• _Task item_:
What you need to produce from the material below is an exact transcription of the lines from the one with "Task: Click the Value" through the one with "This screenshot has height=600, width=800.", both included, and no other line.

---------- Supplied data

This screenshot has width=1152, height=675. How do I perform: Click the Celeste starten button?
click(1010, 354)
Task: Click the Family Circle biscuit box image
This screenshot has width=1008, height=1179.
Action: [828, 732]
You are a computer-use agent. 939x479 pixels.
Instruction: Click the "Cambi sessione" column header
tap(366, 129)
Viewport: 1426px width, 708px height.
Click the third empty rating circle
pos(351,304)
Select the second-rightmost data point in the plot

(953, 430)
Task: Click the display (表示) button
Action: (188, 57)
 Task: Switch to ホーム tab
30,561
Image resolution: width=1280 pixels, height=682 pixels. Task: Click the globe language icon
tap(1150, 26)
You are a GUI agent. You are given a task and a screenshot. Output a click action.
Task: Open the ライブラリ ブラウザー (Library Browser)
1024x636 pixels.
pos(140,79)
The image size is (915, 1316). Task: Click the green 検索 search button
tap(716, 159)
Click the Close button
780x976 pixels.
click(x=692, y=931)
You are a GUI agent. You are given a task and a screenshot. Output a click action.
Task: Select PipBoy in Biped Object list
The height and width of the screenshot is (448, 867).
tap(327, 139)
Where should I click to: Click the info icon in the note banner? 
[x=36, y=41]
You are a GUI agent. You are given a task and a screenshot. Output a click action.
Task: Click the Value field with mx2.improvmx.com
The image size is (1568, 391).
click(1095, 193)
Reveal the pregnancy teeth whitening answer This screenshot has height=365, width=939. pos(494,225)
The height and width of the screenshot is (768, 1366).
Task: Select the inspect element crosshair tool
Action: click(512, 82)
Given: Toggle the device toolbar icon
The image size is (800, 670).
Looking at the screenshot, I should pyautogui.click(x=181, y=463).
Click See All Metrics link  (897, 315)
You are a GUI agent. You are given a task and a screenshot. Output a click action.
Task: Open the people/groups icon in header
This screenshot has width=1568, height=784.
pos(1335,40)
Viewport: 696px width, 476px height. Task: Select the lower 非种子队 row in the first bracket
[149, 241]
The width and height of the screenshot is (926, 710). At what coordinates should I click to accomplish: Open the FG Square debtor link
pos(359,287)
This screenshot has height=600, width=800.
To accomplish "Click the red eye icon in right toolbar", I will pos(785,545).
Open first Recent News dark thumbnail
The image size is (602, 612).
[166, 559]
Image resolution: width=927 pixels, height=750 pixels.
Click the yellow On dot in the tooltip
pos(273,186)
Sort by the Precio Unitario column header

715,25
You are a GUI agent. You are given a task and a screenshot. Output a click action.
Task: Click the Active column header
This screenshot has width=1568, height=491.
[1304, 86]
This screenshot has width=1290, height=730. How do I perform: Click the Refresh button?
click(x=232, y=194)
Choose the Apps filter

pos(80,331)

--------------------

• _Answer to this exercise_:
Task: Click the Value field with mx2.improvmx.com
The image size is (1568, 391).
click(1095, 193)
Reveal the pregnancy teeth whitening answer This screenshot has height=365, width=939. pos(494,225)
The height and width of the screenshot is (768, 1366).
Task: Select the inspect element crosshair tool
Action: click(512, 82)
Given: Toggle the device toolbar icon
The image size is (800, 670).
Looking at the screenshot, I should pyautogui.click(x=181, y=463).
Click See All Metrics link  (897, 315)
You are a GUI agent. You are given a task and a screenshot. Output a click action.
Task: Open the people/groups icon in header
This screenshot has width=1568, height=784.
pos(1335,40)
Viewport: 696px width, 476px height. Task: Select the lower 非种子队 row in the first bracket
[149, 241]
The width and height of the screenshot is (926, 710). At what coordinates should I click to accomplish: Open the FG Square debtor link
pos(359,287)
This screenshot has height=600, width=800.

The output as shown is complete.